We review de novo the dismissal of a prisoner’s complaint on the basis that it failed to state a claim upon which relief can be granted. McGore v. Wriggles-worth, 114 F.3d 601, 604 (6th Cir.1997). In determining whether a prisoner has failed to state a claim, we construe his complaint in the light most favorable to him, accept his factual allegations as true, and determine whether he can prove any set of facts that would entitle him to relief. Turker v. Ohio Dep’t of Rehab. & Corrs., 157 F.3d 453, 456 (6th Cir.1998). We construe pro se complaints liberally, and will affirm a dismissal of such a complaint only if it is “beyond doubt” that the plaintiff can prove no set of facts which would support a grant of relief. See Haines v. Kerner, 404 U.S. 519, 520-21, 92 S.Ct. 594, 30 L.Ed.2d 652 (1972).

We review de novo a district court’s grant of summary judgment. Minadeo v. ICI Paints, 398 F.3d 751, 756 (6th Cir. 2005). Summary judgment is proper where there exists no genuine issue of material fact and the moving party is entitled to judgment as a matter of law. Fed. R.Civ.P. 56(c). In considering a motion for summary judgment, the district court must make all reasonable inferences in favor of the nonmoving party. Matsushita Elec. Indus. Co. v. Zenith Radio Corp., 475 U.S. 574, 587, 106 S.Ct. 1348, 89 L.Ed.2d 538 (1986).

Jackson alleges a conspiracy among all of the defendants to retaliate against him for filing his lawsuit against Kronberg. Jackson’s conspiracy claims are vague and conclusory. “It is well-settled that conspiracy claims must be pled with some degree of specificity and that vague and conclusory allegations unsupported by material facts will not be sufficient to state a claim under § 1983.” Gutierrez v. Lynch, 826 F.2d 1534, 1538 (6th Cir.1987). Jackson failed to provide any evidence that would support an allegation of conspiracy. As in Gutierrez, Jackson’s allegations “lack the requisite material facts and specificity necessary to sustain a conspiracy claim,” and thus are insufficient to withstand a motion for summary judgment. Id. at 1539.

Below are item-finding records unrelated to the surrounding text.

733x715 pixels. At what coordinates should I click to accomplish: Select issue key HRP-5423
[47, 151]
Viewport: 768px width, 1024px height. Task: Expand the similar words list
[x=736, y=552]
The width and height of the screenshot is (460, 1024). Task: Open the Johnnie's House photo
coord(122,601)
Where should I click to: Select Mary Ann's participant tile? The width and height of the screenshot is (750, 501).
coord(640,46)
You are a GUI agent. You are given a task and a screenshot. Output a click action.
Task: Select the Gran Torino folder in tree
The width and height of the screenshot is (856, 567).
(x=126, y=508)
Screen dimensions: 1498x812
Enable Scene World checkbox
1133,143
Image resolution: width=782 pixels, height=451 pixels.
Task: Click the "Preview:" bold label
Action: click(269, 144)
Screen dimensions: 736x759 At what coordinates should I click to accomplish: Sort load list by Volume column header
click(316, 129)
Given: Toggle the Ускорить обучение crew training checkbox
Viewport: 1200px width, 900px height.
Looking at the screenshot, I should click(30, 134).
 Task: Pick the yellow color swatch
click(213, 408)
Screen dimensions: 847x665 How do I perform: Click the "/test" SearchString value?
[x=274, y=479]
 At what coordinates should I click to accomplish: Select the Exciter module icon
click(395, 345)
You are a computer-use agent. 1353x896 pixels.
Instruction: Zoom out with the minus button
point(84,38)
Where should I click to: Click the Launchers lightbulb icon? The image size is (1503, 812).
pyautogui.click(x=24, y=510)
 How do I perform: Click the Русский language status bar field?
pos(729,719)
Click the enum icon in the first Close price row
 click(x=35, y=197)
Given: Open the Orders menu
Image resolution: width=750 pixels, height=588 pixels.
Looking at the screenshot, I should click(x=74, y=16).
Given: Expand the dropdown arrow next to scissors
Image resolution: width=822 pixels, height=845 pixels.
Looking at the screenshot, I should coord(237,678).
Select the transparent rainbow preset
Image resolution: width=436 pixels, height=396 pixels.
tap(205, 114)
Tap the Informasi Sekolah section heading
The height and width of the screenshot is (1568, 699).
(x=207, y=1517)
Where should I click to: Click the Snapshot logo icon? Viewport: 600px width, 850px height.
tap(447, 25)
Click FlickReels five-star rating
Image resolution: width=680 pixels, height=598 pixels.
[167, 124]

As recommended by the magistrate judge, the district court dismissed Jackson’s equal protection claim on the basis that Jackson had not asserted that he was discriminated against due to his membership in a protected class. Jackson’s complaint does not appear to mention racial discrimination. He attached to his complaint copies of administrative grievances he had previously filed claiming “Racism is prevailing and concealing by a hate corrupted administration, threats, etc.” and “ethnic intimidation, etc.,” and calling Madery “racist.” The grievances did not provide further specifics. Jackson’s request for a preliminary injunction refers to unspecified hardships he is experiencing from “racist hateful white employees,” but not in the context of an equal protection argument.